Viyana-Simmering’deki Küçük Dairede Yaşananlar
Viyana-Simmering’deki küçük bir dairede, Aşağı Avusturya’dan 17 yaşındaki uyuşturucu bağımlısı bir kızın neredeyse öleceği sırada dört Suriyeli bulunuyordu. Biri savunmasız kıza cinsel saldırıda bulundu. 33 yaşındaki saldırgan, Almanca bilmediği için ambulansı aramadı.
Gece Yarısı Buluşması
Wiener Neustadt’tan uyuşturucu bağımlısı, evden kaçma, tamamen umutsuz bir kız, 15 Haziran’da gece saat 02:00’da Viyana’da Suriye’den iki yetişkin erkekle buluştu.
Savcının Açıklamaları
“Kızın durumu çok kötü. İkisi tesadüfen onu alıp daireye getiriyor” diye başlıyor savcı. Ancak genç kıza yardım etmek yerine, dört erkekten üçü sabah 03:00 sularında Geiselbergstraße’daki 35 metrekarelik küçük konutu terk ediyor.
Kızın Hayati Tehlikesi
Biri eve giderken, diğerleri Reumannplatz yakınındaki camiye gece namazına gidiyor – bu sırada dördüncüsü, Avusturya’da aylık 1100 Euro destek ödeneği alan 33 yaşındaki kişi, tamamen kendinden geçmiş 17 yaşındaki kıza cinsel saldırıda bulunuyor. “Daha sonra diğer sanıklar geri döndü. Bir noktada genç kadının dramatik durumunu Tanrı’ya şükür fark ettiler.”
Ambulansın Gecikmesi
Dördüncü sanık ambulansı aradığında, kurbanın nabzı artık atmıyordu. Savcı, “Hayatta kalıp kalmayacağı belli değildi” diye anlattı. Duruşmada baş sanık, genç kadının rıza göstermediğini ve bunu yapamayacağını ilk kez kabul etti – istismar sırasında hareketsiz ve tepkisizdi. Aşağı Avusturyalı kıza hayati tehlikesi olan bu durumda yardım etmek yerine, ona cinsel saldırıda bulundu.
Sanığın Savunması
“Bu fikre nasıl kapıldınız?” diye soruyor hakim Danja Petschniker adama. “Sarhoştum. Bu bir hataydı. Hiç kimse hatalardan muaf değildir” diye cevaplıyor. “Bu çılgınca bir hataydı” diye karşılık veriyor hakim. “Onun için hiç endişelenmediniz mi?” Senato ayrıca neden hemen ambulansı aramadığını öğrenmek istiyor? “Çünkü Almanca bilmiyorum” diye çeviriyor tercüman.

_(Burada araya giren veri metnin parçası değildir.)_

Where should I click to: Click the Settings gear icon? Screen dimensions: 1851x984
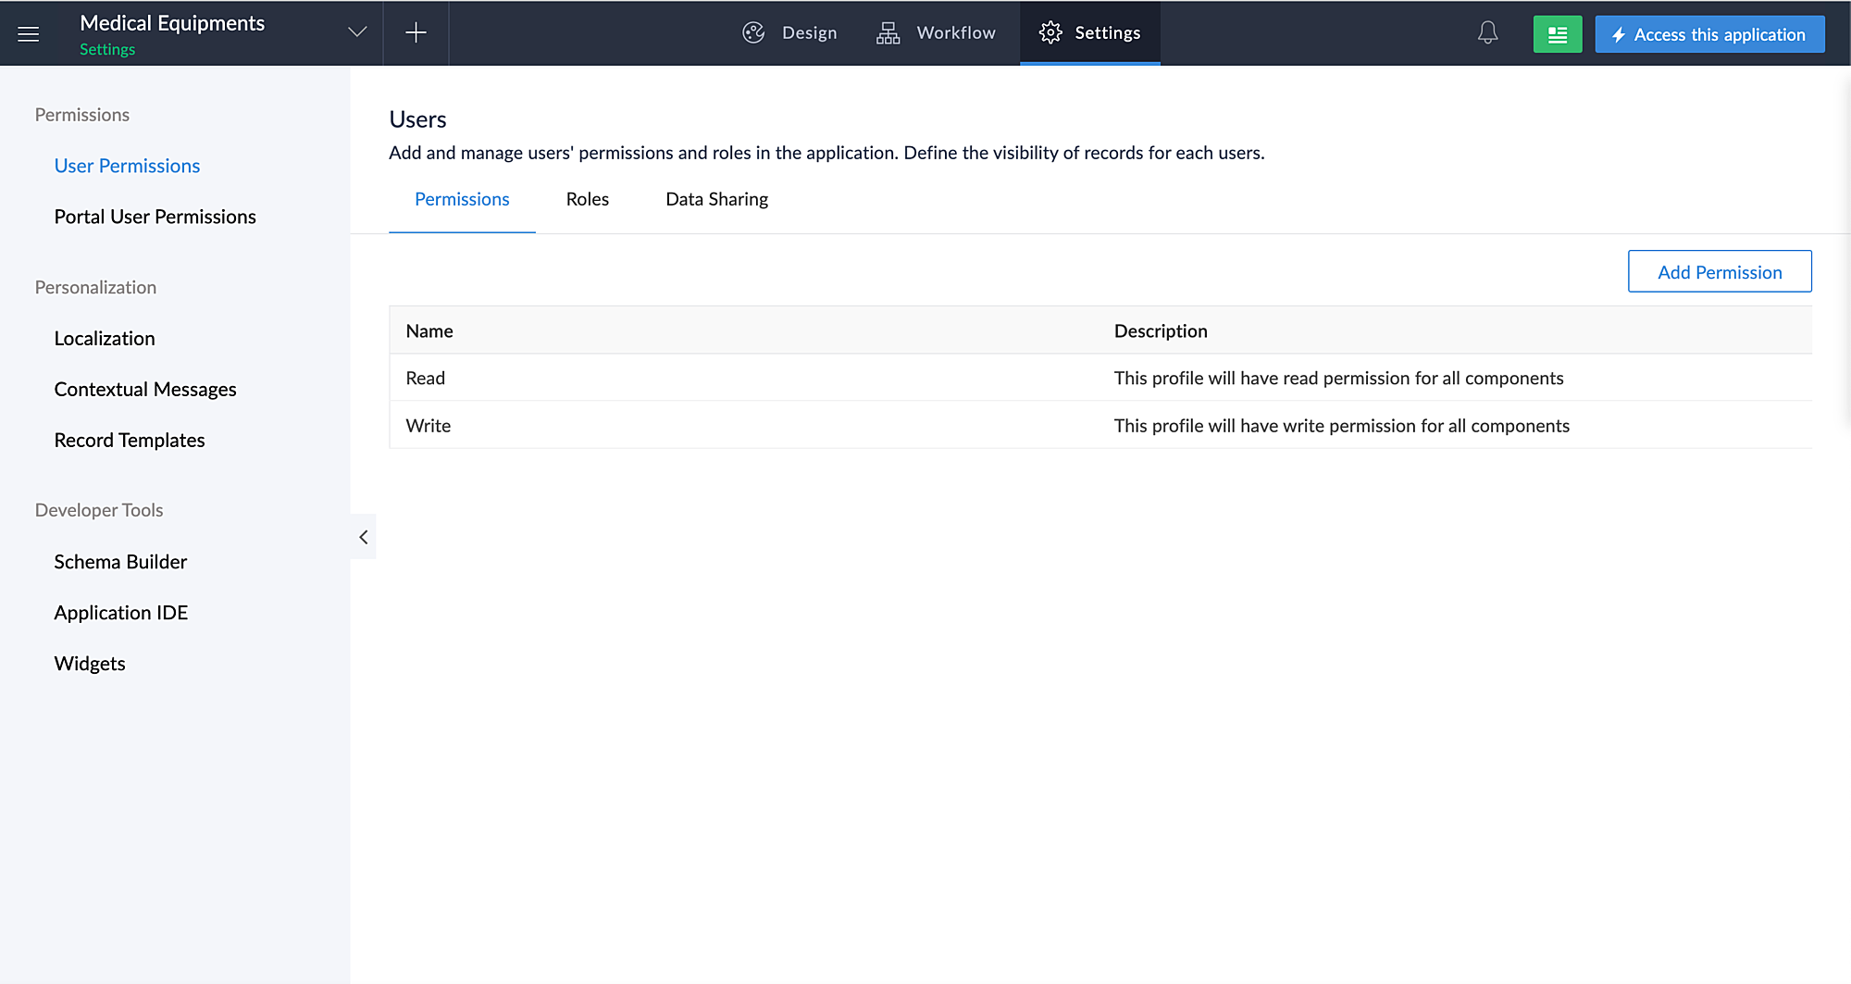(1050, 33)
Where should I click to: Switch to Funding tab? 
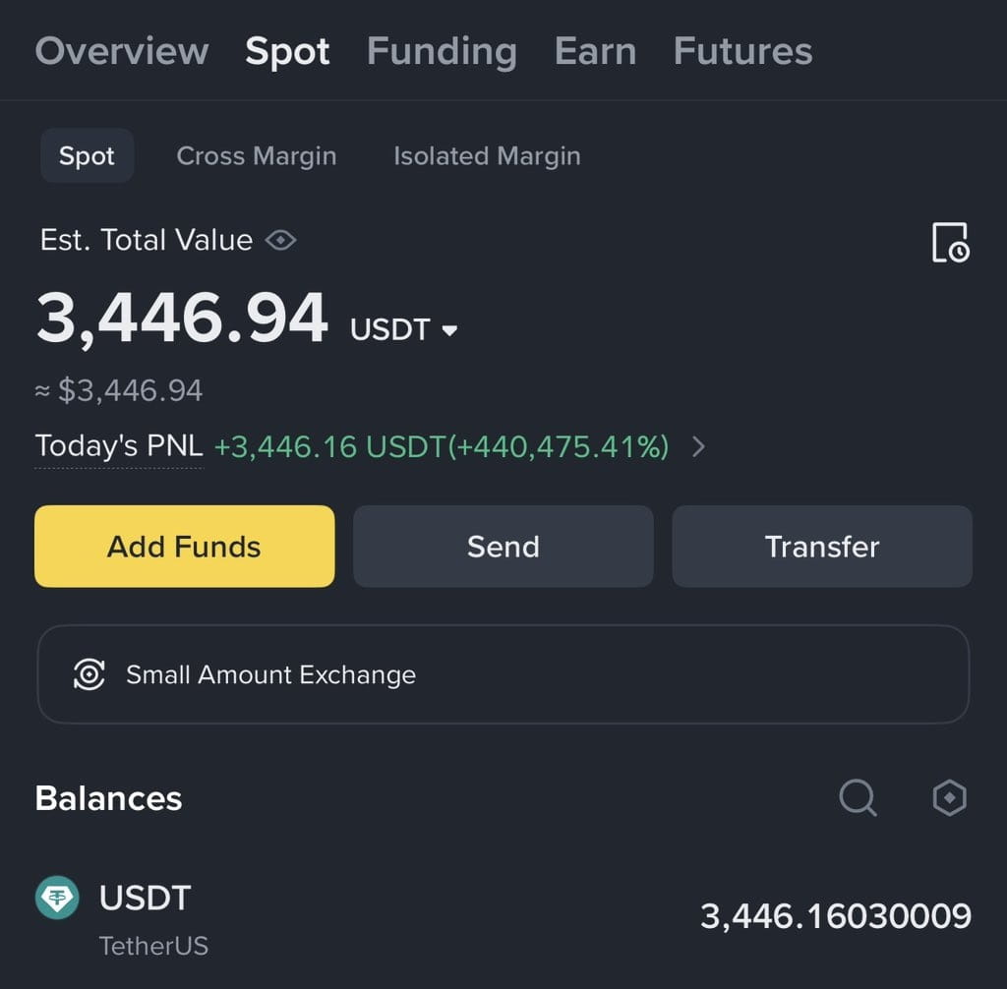tap(442, 52)
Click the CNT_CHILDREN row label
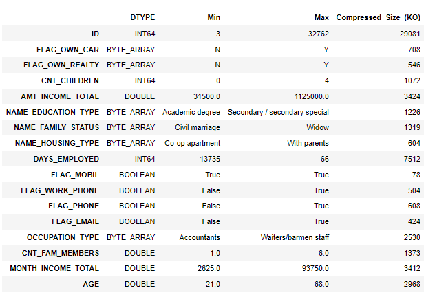426x295 pixels. (70, 80)
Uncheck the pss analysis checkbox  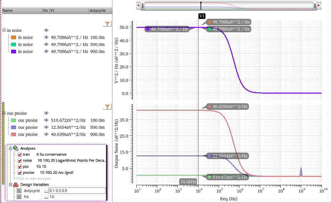pos(20,166)
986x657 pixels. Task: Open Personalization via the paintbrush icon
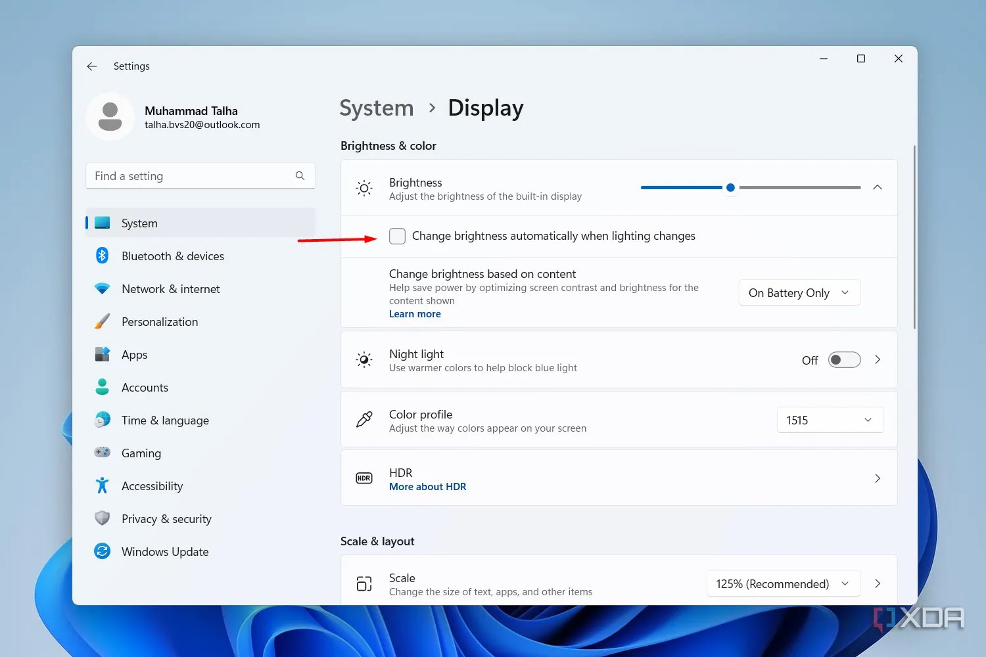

Avukatların Savunması ve Karar
Avukatlar Andreas Reichenbach ve Wolfgang Haas, diğer sanıklar için açılan davayı haksız görüyor. Reichenbach, “Evet, gittiler. Ama diğerinin ne yapacağına dair hiçbir fikirleri yoktu” diyor. Üç sanık için beraat kararı verildi. Baş sanık dört buçuk yıl hapis cezasına çarptırıldı. Karar kesinleşmedi.